## PROMPT:
Nothing in the data may be omitted; output it all verbatim.

## DATA:
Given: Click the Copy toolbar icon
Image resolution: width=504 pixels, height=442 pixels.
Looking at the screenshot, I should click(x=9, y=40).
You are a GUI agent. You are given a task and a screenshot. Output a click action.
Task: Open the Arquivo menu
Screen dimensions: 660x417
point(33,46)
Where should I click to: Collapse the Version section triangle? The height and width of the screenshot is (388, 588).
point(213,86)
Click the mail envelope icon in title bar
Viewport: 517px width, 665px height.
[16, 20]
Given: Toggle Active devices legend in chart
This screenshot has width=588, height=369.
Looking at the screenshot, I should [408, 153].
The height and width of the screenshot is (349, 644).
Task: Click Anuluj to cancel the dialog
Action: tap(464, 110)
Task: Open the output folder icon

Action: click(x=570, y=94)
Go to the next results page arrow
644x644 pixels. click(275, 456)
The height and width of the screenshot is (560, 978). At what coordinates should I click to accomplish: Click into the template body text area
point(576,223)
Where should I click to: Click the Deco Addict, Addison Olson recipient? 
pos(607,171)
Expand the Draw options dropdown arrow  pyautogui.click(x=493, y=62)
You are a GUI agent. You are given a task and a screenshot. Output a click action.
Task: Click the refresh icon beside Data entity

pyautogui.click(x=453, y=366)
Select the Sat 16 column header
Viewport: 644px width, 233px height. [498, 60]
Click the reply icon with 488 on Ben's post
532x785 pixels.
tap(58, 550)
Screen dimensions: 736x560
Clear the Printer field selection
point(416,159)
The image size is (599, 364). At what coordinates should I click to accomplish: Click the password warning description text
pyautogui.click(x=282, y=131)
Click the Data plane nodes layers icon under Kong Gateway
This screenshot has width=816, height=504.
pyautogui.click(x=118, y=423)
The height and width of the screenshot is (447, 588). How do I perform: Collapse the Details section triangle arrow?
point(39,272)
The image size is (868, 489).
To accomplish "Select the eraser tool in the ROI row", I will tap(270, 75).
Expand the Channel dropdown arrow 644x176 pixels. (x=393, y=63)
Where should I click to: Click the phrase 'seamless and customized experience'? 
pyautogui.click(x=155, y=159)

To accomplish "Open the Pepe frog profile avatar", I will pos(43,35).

## RESPONSE:
Given: Click the Copy toolbar icon
Image resolution: width=504 pixels, height=442 pixels.
Looking at the screenshot, I should click(x=9, y=40).
You are a GUI agent. You are given a task and a screenshot. Output a click action.
Task: Open the Arquivo menu
Screen dimensions: 660x417
point(33,46)
Where should I click to: Collapse the Version section triangle? The height and width of the screenshot is (388, 588).
point(213,86)
Click the mail envelope icon in title bar
Viewport: 517px width, 665px height.
[16, 20]
Given: Toggle Active devices legend in chart
This screenshot has width=588, height=369.
Looking at the screenshot, I should [408, 153].
The height and width of the screenshot is (349, 644).
Task: Click Anuluj to cancel the dialog
Action: tap(464, 110)
Task: Open the output folder icon

Action: click(x=570, y=94)
Go to the next results page arrow
644x644 pixels. click(275, 456)
The height and width of the screenshot is (560, 978). At what coordinates should I click to accomplish: Click into the template body text area
point(576,223)
Where should I click to: Click the Deco Addict, Addison Olson recipient? 
pos(607,171)
Expand the Draw options dropdown arrow  pyautogui.click(x=493, y=62)
You are a GUI agent. You are given a task and a screenshot. Output a click action.
Task: Click the refresh icon beside Data entity

pyautogui.click(x=453, y=366)
Select the Sat 16 column header
Viewport: 644px width, 233px height. [498, 60]
Click the reply icon with 488 on Ben's post
532x785 pixels.
tap(58, 550)
Screen dimensions: 736x560
Clear the Printer field selection
point(416,159)
The image size is (599, 364). At what coordinates should I click to accomplish: Click the password warning description text
pyautogui.click(x=282, y=131)
Click the Data plane nodes layers icon under Kong Gateway
This screenshot has width=816, height=504.
pyautogui.click(x=118, y=423)
The height and width of the screenshot is (447, 588). How do I perform: Collapse the Details section triangle arrow?
point(39,272)
The image size is (868, 489).
To accomplish "Select the eraser tool in the ROI row", I will tap(270, 75).
Expand the Channel dropdown arrow 644x176 pixels. (x=393, y=63)
Where should I click to: Click the phrase 'seamless and customized experience'? 
pyautogui.click(x=155, y=159)

To accomplish "Open the Pepe frog profile avatar", I will pos(43,35).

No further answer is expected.